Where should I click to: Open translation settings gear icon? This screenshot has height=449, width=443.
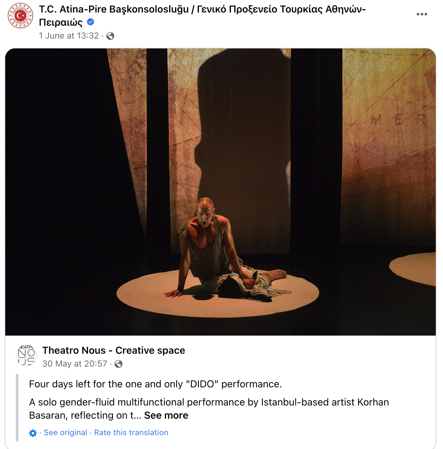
···
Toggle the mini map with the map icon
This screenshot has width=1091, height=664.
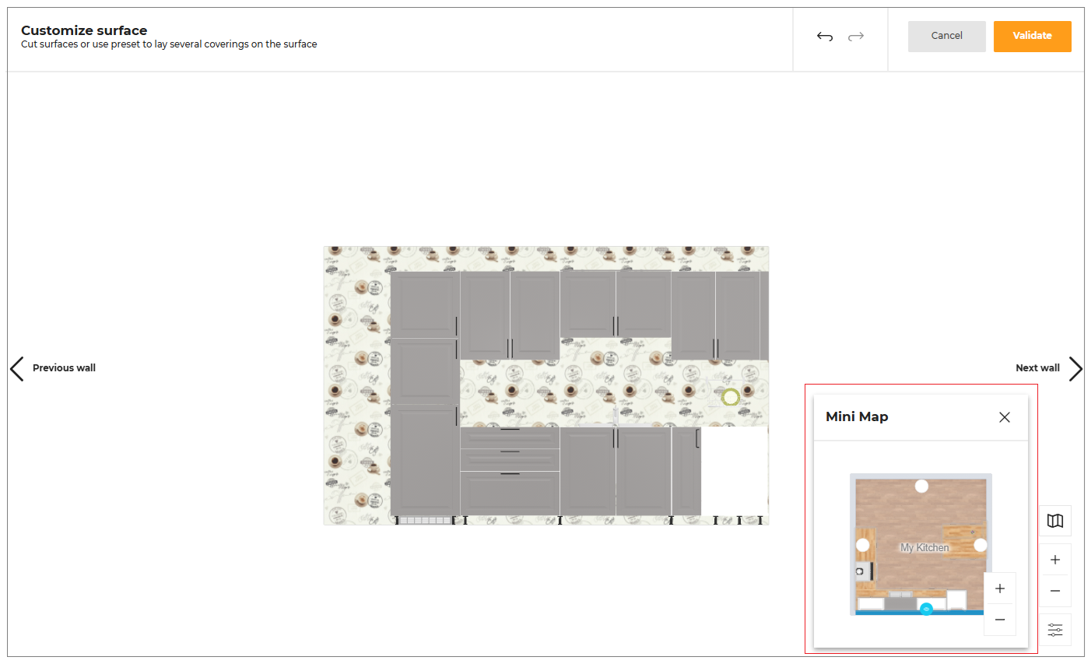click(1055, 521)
···
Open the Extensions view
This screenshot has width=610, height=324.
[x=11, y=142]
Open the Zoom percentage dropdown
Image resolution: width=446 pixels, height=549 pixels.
···
*Directions for this task*
Please copy the lines in the records above between the one holding "This screenshot has width=610, height=324." and the one holding "Image resolution: width=446", inclusive, exactly and with no other line.

*Your response*
This screenshot has width=610, height=324.
[x=11, y=142]
Open the Zoom percentage dropdown
Image resolution: width=446 pixels, height=549 pixels.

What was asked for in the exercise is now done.